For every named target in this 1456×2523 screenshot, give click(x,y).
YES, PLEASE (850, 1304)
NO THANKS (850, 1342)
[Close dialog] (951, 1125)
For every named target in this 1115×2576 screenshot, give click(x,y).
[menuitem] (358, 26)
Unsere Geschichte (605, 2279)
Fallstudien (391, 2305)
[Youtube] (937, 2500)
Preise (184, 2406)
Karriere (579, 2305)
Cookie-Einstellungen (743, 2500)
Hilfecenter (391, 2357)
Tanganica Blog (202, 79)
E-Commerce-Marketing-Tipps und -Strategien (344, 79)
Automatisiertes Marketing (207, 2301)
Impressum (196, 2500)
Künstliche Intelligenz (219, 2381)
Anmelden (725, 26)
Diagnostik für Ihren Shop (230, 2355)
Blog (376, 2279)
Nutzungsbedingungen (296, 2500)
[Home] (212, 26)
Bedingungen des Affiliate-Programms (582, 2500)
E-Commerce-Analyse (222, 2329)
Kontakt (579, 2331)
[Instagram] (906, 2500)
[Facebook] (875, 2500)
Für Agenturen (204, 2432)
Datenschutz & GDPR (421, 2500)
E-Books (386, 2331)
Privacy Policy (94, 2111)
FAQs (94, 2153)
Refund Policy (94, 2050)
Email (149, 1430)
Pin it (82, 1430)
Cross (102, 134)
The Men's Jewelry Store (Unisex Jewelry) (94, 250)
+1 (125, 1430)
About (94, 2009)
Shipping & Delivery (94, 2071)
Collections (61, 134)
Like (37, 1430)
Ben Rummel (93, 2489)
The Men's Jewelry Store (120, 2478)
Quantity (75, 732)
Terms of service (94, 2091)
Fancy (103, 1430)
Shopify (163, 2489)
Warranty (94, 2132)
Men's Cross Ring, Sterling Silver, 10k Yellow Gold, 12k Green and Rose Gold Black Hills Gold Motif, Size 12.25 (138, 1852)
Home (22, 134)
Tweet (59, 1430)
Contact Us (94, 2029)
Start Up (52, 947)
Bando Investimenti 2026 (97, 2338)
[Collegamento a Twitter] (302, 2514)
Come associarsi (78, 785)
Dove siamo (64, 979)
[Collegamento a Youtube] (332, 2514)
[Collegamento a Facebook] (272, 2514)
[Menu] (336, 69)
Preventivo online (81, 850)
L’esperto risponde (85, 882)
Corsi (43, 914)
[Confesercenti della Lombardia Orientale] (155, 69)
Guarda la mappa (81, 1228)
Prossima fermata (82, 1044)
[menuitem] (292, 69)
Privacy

• [WHAT THE TASK REQUIRES] Starting at the line that contains "[Confesercenti della Lombardia", print every line through the last one of the records, exactly and with nothing else.

• [RESPONSE TO THE TASK]
[Confesercenti della Lombardia Orientale] (155, 69)
Guarda la mappa (81, 1228)
Prossima fermata (82, 1044)
[menuitem] (292, 69)
Privacy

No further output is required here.